DESCRIPTION OF THE TASK
Reproduce the entries below verbatim, from the line with "The image size is (478, 318)." to the line with "Looking at the screenshot, I should click(290, 189).", both included.

PROVIDED RECORDS
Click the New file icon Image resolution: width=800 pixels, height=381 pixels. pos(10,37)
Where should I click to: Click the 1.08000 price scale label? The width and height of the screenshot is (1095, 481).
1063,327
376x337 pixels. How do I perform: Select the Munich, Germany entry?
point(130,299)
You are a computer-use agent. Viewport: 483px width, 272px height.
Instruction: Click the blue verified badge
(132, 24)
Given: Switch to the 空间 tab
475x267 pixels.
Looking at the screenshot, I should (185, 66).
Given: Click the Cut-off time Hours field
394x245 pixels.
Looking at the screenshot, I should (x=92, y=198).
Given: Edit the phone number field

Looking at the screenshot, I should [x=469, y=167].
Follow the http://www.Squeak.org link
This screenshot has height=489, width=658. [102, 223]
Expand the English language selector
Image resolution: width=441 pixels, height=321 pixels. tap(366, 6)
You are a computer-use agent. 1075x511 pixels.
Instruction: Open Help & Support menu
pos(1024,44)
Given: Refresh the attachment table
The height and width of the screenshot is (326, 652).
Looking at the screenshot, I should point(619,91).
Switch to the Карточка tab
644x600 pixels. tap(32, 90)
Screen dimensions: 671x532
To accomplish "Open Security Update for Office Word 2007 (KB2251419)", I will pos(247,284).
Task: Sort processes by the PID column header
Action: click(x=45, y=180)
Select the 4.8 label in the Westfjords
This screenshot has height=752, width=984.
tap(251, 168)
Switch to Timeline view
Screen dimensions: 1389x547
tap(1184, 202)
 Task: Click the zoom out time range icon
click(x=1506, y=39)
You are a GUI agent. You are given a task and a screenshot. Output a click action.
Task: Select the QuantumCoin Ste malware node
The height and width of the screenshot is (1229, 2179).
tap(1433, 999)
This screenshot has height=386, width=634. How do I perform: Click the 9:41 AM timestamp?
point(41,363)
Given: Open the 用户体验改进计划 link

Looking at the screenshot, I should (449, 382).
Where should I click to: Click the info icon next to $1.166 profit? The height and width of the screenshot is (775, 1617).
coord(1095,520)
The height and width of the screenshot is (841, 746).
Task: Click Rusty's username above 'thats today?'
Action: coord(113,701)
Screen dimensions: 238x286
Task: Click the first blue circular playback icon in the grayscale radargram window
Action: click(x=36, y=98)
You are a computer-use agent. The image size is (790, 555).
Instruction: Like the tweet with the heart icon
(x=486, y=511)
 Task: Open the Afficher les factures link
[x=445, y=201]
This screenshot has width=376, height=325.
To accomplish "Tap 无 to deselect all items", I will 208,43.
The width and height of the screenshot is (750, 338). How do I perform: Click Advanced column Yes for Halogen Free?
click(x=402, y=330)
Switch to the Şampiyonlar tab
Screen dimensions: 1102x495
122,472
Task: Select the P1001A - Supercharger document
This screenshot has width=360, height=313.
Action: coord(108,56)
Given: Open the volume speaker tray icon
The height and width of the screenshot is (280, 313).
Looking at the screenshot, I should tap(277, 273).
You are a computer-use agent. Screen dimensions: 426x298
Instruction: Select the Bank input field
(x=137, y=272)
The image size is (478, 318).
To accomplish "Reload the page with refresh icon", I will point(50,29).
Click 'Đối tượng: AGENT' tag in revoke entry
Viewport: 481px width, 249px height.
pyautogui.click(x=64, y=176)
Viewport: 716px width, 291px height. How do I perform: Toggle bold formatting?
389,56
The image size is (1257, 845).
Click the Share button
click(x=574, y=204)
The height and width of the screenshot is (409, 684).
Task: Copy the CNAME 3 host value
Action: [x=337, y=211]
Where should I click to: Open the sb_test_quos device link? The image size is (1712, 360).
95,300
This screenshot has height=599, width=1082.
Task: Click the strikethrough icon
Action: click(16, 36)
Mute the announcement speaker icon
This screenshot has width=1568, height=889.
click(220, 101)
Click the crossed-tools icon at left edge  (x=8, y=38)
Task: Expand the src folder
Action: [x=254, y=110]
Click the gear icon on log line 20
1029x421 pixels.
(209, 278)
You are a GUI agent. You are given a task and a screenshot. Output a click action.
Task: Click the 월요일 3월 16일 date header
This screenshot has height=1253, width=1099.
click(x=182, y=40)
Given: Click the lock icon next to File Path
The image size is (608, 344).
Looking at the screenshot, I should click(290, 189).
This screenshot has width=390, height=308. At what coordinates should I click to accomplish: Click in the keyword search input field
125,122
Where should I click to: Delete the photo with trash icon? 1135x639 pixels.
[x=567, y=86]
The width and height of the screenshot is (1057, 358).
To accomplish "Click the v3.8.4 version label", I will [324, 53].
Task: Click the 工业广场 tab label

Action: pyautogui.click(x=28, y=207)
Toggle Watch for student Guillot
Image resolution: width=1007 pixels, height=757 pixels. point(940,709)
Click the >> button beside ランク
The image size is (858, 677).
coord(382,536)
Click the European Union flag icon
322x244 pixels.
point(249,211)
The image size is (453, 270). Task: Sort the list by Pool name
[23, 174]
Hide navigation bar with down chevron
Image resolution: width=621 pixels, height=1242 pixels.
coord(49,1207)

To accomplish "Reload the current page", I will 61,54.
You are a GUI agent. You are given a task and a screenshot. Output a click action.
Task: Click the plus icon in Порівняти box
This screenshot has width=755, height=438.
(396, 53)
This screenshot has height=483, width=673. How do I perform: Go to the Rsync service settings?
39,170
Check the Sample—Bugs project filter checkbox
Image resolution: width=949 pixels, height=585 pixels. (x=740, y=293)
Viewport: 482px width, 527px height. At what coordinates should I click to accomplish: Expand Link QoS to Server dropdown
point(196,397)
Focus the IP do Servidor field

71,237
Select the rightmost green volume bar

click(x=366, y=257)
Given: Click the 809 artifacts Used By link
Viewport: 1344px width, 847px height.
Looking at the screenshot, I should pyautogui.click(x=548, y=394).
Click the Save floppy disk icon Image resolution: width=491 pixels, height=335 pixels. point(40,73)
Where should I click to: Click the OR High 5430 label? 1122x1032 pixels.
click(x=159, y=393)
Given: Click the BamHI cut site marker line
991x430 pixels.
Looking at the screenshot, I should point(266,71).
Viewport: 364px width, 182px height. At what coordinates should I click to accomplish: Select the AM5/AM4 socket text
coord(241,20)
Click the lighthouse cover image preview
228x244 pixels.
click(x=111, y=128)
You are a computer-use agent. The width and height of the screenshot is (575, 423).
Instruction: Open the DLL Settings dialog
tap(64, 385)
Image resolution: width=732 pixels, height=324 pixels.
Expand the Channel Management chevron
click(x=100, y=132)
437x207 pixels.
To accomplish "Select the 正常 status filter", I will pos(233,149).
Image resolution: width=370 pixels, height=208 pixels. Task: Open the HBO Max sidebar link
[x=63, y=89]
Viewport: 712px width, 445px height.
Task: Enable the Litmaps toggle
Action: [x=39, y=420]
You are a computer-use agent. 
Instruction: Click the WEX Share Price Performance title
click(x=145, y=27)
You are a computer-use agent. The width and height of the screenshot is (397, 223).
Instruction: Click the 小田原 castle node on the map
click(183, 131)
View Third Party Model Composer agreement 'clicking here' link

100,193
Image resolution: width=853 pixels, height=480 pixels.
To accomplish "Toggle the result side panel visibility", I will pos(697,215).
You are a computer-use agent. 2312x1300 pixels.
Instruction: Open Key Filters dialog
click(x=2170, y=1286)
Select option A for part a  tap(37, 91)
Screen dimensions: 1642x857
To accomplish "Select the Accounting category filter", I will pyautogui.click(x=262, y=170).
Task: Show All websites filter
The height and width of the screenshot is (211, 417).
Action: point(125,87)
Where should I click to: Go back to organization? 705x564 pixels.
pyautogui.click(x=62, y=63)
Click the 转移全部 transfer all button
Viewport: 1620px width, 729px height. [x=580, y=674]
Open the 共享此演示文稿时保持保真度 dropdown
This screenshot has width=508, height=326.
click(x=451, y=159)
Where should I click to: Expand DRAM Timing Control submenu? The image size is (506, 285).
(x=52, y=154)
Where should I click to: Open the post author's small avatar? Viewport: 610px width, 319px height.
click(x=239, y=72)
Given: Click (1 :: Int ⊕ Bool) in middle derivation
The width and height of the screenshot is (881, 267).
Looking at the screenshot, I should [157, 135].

OUTPUT OF THE EXERCISE
The image size is (478, 318).
To accomplish "Reload the page with refresh icon", I will point(50,29).
Click 'Đối tượng: AGENT' tag in revoke entry
Viewport: 481px width, 249px height.
pyautogui.click(x=64, y=176)
Viewport: 716px width, 291px height. How do I perform: Toggle bold formatting?
389,56
The image size is (1257, 845).
Click the Share button
click(x=574, y=204)
The height and width of the screenshot is (409, 684).
Task: Copy the CNAME 3 host value
Action: [x=337, y=211]
Where should I click to: Open the sb_test_quos device link? The image size is (1712, 360).
95,300
This screenshot has height=599, width=1082.
Task: Click the strikethrough icon
Action: click(16, 36)
Mute the announcement speaker icon
This screenshot has width=1568, height=889.
click(220, 101)
Click the crossed-tools icon at left edge  (x=8, y=38)
Task: Expand the src folder
Action: [x=254, y=110]
Click the gear icon on log line 20
1029x421 pixels.
(209, 278)
You are a GUI agent. You are given a task and a screenshot. Output a click action.
Task: Click the 월요일 3월 16일 date header
This screenshot has height=1253, width=1099.
click(x=182, y=40)
Given: Click the lock icon next to File Path
The image size is (608, 344).
Looking at the screenshot, I should click(290, 189).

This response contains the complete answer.